Remortgaging became more popular at the end of last year as more borrowers looked to purchase second homes and buy-to-let properties.
According to UK Finance’s household finance review for Q4 2020, published today (March 4), the share of residential remortgages that had equity withdrawn stood at 52 per cent in H2 2020, up from 49 per cent in the previous half of the year.
The industry body said it had seen an increase in relatively large amounts of money withdrawn for purposes other than debt consolidation and home improvement.
According to UK Finance, it was likely that at least some of the equity was used to purchase a second property during the stamp duty holiday, such as holiday home or buy-to-let property.
Indeed, the industry body noted that Q4 2020 saw the highest purchase activity in the buy-to-let market (22,500 new loans) since Q1 2016 (49,100 new loans), when landlords looked to complete sales ahead of the introduction of the stamp duty surcharge on second homes.

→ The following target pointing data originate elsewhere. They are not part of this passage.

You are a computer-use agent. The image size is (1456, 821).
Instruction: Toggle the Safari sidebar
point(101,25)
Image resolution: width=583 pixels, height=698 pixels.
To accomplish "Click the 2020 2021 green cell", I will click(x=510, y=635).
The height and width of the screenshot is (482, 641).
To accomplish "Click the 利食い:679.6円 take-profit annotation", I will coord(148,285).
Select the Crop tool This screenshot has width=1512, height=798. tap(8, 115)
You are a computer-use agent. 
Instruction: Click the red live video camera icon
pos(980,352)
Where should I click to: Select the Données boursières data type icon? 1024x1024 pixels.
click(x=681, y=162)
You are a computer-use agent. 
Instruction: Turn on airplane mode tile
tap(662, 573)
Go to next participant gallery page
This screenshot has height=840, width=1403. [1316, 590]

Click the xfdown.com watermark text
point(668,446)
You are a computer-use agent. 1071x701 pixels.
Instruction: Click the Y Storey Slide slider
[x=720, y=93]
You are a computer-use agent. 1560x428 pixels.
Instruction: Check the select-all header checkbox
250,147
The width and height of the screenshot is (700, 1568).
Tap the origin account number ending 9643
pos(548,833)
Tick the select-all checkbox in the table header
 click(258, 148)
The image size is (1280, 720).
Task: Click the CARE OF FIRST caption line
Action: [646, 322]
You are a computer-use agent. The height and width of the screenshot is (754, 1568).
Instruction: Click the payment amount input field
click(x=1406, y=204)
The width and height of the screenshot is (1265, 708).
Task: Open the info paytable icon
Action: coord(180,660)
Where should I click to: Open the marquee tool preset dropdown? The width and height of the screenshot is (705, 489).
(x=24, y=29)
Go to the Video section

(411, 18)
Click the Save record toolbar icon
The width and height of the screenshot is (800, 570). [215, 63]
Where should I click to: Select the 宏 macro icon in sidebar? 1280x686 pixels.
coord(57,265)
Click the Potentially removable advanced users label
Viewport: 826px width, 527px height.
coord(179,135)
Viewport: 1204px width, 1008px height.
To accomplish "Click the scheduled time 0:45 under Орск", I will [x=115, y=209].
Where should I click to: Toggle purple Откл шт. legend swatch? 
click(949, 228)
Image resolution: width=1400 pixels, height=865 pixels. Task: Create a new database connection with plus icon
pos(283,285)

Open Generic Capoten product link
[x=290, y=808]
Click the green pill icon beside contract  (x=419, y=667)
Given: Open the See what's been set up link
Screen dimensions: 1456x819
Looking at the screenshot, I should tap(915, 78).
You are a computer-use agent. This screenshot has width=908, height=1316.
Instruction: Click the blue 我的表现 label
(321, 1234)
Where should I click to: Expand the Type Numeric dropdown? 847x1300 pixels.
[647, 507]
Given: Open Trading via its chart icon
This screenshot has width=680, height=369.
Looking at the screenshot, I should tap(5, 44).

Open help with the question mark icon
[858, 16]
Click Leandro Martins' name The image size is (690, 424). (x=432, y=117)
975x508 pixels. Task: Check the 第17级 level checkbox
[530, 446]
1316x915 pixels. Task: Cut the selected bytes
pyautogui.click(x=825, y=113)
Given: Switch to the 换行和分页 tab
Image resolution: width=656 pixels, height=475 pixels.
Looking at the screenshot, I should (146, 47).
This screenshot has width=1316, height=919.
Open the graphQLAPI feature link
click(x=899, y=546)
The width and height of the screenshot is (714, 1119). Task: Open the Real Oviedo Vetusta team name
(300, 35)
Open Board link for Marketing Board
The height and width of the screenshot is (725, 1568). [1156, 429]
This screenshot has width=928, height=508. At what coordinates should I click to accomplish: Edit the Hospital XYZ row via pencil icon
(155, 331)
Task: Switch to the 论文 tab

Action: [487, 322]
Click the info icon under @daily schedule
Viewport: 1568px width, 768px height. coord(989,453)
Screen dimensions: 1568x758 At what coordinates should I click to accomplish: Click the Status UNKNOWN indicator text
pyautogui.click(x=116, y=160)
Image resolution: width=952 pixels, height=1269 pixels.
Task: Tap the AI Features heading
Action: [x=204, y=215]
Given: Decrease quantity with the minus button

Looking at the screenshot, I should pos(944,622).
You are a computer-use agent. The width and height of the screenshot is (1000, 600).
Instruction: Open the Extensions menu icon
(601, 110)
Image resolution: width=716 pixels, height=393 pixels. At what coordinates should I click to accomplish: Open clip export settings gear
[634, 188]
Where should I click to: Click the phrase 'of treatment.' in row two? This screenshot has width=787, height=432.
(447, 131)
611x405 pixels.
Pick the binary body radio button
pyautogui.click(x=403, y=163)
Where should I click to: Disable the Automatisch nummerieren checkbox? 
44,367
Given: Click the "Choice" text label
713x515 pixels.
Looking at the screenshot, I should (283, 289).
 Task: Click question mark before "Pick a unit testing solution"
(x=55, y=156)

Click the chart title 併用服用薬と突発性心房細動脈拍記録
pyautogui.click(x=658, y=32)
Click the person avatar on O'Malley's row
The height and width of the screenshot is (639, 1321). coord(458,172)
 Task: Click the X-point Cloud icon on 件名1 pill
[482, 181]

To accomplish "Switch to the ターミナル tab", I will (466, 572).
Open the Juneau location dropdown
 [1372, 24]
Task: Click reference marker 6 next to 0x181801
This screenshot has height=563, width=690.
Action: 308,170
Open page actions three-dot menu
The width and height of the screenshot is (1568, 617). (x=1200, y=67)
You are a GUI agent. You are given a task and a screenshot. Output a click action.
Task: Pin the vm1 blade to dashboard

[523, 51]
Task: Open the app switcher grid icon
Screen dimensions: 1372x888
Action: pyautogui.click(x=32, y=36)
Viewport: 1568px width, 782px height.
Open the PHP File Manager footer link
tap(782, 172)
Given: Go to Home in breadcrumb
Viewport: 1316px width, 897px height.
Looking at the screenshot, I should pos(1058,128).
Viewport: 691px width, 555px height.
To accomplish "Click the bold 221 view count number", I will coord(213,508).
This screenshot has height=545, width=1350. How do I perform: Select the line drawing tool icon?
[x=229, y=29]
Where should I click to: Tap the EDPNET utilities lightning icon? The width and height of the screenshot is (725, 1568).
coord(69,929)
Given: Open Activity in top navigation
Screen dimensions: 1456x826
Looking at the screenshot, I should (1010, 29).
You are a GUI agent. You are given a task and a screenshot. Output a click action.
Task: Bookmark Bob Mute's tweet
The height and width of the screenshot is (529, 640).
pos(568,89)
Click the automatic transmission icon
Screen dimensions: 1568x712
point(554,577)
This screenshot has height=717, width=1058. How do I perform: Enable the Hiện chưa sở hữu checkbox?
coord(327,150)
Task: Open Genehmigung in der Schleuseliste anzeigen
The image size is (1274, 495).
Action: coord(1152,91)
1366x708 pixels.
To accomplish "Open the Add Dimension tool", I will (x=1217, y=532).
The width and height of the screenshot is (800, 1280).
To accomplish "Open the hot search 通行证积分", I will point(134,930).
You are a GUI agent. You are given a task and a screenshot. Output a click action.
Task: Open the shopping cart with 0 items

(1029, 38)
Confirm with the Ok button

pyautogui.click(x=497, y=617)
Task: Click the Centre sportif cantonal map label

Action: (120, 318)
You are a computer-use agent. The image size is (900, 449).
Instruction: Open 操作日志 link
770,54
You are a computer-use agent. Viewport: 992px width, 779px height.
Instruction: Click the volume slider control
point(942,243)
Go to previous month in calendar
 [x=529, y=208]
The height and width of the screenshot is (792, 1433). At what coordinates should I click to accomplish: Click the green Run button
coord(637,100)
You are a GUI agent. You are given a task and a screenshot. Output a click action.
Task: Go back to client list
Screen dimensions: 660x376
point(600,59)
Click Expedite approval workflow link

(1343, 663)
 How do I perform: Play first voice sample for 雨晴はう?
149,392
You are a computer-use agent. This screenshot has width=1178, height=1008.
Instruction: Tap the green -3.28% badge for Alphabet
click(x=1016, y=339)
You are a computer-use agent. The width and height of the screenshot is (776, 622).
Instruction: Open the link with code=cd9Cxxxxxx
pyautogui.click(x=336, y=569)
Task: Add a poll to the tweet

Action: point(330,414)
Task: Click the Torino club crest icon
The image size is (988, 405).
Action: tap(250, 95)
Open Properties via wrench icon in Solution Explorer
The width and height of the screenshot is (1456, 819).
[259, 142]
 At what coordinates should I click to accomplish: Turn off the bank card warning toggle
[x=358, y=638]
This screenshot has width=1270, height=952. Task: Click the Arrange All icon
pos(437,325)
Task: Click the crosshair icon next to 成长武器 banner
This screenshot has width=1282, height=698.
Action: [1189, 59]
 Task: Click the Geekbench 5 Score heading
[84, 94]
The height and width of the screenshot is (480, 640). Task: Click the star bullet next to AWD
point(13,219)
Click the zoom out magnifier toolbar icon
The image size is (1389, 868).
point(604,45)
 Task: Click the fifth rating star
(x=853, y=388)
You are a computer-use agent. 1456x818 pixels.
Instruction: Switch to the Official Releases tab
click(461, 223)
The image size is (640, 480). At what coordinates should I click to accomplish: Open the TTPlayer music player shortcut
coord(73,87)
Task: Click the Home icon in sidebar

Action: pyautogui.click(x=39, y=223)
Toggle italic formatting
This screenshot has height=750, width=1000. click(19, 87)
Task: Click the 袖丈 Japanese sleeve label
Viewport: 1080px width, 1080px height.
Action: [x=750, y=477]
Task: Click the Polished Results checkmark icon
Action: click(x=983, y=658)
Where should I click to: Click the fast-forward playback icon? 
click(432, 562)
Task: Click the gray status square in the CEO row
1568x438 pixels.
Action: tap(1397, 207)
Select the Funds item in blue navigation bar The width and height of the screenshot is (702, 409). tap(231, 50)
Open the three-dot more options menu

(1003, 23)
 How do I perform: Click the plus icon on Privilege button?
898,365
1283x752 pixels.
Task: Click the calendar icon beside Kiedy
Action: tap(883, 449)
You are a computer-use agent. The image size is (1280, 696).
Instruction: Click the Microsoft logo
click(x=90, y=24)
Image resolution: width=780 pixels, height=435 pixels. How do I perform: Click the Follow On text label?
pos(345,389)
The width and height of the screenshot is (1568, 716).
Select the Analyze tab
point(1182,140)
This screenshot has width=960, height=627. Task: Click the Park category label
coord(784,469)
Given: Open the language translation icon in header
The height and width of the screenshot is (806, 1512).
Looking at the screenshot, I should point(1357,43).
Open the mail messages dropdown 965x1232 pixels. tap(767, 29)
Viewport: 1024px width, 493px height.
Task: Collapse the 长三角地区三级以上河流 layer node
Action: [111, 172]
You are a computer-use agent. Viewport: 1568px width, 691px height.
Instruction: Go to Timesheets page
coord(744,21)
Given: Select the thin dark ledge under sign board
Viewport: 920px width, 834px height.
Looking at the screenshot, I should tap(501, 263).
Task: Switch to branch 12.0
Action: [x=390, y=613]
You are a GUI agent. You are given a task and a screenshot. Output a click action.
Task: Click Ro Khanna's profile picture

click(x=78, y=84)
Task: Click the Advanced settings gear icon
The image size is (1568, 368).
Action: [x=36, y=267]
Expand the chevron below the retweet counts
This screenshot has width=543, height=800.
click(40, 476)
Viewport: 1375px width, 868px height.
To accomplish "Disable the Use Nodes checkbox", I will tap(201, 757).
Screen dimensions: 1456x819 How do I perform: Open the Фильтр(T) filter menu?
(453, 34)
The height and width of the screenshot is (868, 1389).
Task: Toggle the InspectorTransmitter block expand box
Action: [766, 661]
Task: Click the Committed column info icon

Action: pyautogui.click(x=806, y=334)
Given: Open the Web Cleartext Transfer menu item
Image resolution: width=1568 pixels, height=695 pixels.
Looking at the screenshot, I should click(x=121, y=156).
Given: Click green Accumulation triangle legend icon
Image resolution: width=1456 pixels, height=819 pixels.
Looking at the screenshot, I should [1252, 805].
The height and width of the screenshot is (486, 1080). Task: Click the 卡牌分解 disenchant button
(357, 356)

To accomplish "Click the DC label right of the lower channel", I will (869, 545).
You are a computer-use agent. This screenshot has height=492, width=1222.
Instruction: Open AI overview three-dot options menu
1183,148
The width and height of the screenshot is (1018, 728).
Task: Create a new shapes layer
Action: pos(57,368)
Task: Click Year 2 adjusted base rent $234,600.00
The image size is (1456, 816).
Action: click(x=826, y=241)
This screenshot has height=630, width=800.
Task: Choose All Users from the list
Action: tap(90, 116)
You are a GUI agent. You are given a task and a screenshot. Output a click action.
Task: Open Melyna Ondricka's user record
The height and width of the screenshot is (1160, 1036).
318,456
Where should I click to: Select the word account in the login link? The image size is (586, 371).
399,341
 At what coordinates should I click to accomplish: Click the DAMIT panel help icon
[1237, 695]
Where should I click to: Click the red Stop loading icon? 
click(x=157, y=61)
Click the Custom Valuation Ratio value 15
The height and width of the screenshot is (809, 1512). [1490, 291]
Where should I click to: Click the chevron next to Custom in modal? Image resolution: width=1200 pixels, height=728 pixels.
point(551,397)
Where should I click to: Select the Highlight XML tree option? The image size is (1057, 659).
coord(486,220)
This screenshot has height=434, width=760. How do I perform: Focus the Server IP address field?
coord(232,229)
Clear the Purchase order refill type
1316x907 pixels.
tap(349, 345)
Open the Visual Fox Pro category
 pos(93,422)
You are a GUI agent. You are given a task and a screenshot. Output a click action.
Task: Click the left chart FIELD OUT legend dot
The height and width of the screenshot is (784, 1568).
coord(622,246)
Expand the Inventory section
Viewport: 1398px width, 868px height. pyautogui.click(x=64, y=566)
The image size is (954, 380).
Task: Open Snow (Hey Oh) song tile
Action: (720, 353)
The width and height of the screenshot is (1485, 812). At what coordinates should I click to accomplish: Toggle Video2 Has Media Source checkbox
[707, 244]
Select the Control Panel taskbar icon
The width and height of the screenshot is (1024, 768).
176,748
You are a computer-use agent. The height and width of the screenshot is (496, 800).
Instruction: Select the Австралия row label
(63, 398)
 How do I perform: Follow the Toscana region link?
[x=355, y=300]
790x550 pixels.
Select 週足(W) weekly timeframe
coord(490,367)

Since April 2016 those buying a residential property in addition to one they already own have to pay 3 per cent on top of their normal stamp duty rates.
Richard Rowntree, managing director of mortgages at Paragon Bank, said the final quarter had helped the buy-to-let sector “recover some of the lost ground” from the early days of the pandemic.
He said: “I’m sure many in the industry would have feared a much worse result when the housing market was closed, so the bounce back during the second half of 2020 was encouraging, demonstrating the sector’s resilience and effective response to the pandemic.”
Rowntree added: “I anticipate that we will continue to see strong levels of house purchase activity in the first and second quarters of 2021 as landlords complete transactions ahead of the stamp duty holiday deadline.”
The stamp duty tax cut will last until the end of June, as announced in yesterday's Budget.
The nil rate band will then be set at £250,000 until the end of September when it will return to £125,000.